Emanuel V. Towfigh, Parteikonzeptionen im Rechtsvergleich [Party Concepts in Comparative Law], in: Kischel/Kube (eds.), Handbuch des Staatsrechts [Handbook of Constitutional Law], Volume 3, 2025
In the third volume of the Handbook of Constitutional Law, Prof. Dr. Emanuel V. Towfigh comments under § 61 on party concepts in comparative law.
Summary
- Parties play a key role in modern state systems, both in democratic and authoritarian regimes. They are part of the institutional inventory of government systems and, as “sluices” between state and society, are essential factors in constitutional organization. The scheme for determining how parties operate in various government systems can be derived from its functions and varies depending on the political and constitutional order within which it operates.
- Parties are found in all political systems worldwide. This predestines them for a cross-jurisdictional consideration which takes into account their role in discourse (as organized, rational groundwork for political decisions), politics (as binding decisions sanctioned by the state monopoly on the use of force, and its oversight) and personnel (as selection and oversight of political decision-makers).
- At the center of democratic models of governance is the sovereignty of the people: The state’s monopoly on the use of force finds its origin and justification in the demos; the constituted state power must be traceable back to it. This sovereignty is exercised by the state community by means of referendums (direct democracy) and elections (representative democracy). Parties play an important mediating role in these proceedings. How they fulfil this role depends, among other things, on whether they are actors in a parliamentary, presidential, or direct democracy.

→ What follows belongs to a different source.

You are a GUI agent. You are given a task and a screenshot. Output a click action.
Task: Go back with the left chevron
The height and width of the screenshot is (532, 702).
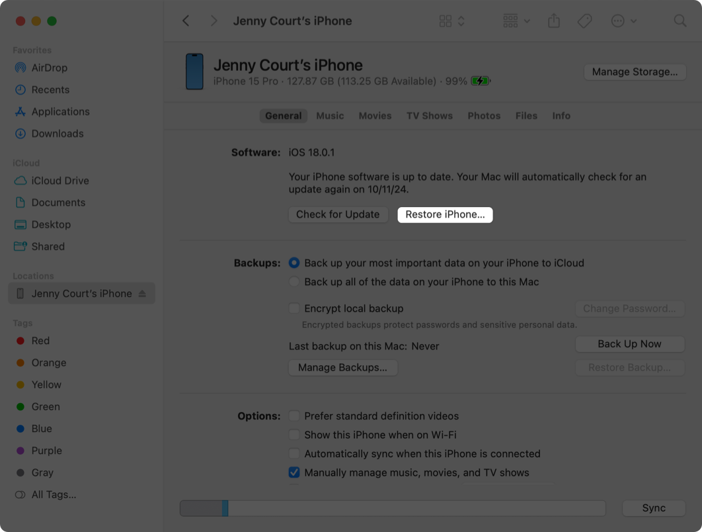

They act differently in a consensus or consociational democracy than in a competitive system.
- In Germany’s parliamentary democracy, the mediating function is particularly pronounced; through their members, the parties are rooted in society; their parliamentary representatives build a bridge to the state’s sphere. In Switzerland’s consociational democracy, parties are one actor among several in the decision-making process, which leaves them in a weak overall position within the political system. Parties in the USA, on the other hand, which are designed primarily to contest political elections, do not have a distinct membership structure; the parties therefore perform the intermediary function primarily through their representatives in Congress. The EU’s party system gives its parties even less influence than this. The construction of the European parties as umbrella organizations, their lack of individual members, and their dependence on national member parties make it almost impossible for them to play an effective mediating role.
- In the non-democratic systems of China and the German Democratic Republic, “rule by party” is the ideological basis for legitimizing state action. In these ideologically determined party states, the party, as a centralized hierarchical organization, assumes the leading role over all branches of government, society and economy, and has the sole decision-making power in all these areas. An aggregation of different interests as in a competition of opinions to form a common will is not required in these orders; the common will is substituted by an elitist party doctrine which paternalistically claims to internally harmonize the needs of the individual and the community by virtue of its superior reason.
- The concept of “party” is by its very nature an instrument of power. In democratic systems, this instrument of power is contained and democratized by liberal-democratic basic principles such as elections, a guarantee of party plurality, and the requirement that parties have democratic internal structures. However, parties exist in a state of tension between the mediation of democratic legitimacy through the inclusion of as many interests as possible on the one end, and the exercise of actual governing power, inherently pulling it towards oligopoly and monopoly on the other end. The different concepts of political parties in a democracy and in an authoritarian state can thus be understood as two ends of a spectrum of party conceptions.
- Authoritarian populist parties exploit this tension by attacking democracy and “party cartels” through dishonestly conflating a critique of these two poles of the area of tension with the accusation of being simultaneously ineffective (because unlike authoritarian parties they are not only about effective exercise of power) and undemocratic (because they are also about the exercise of power, not only about mediation and inclusion of interests). As a result, parties find themselves in a dilemma in which the democratic party-state can only lose. There are no protective mechanisms directly embedded in the party system which can be used to counter anti-constitutional efforts. Democratic party systems depend on the defense of the fundamental principles of the democratic constitutional state, but these can only offer protection as long as the consensus on their inviolability is not challenged and undermined – by populists, for example.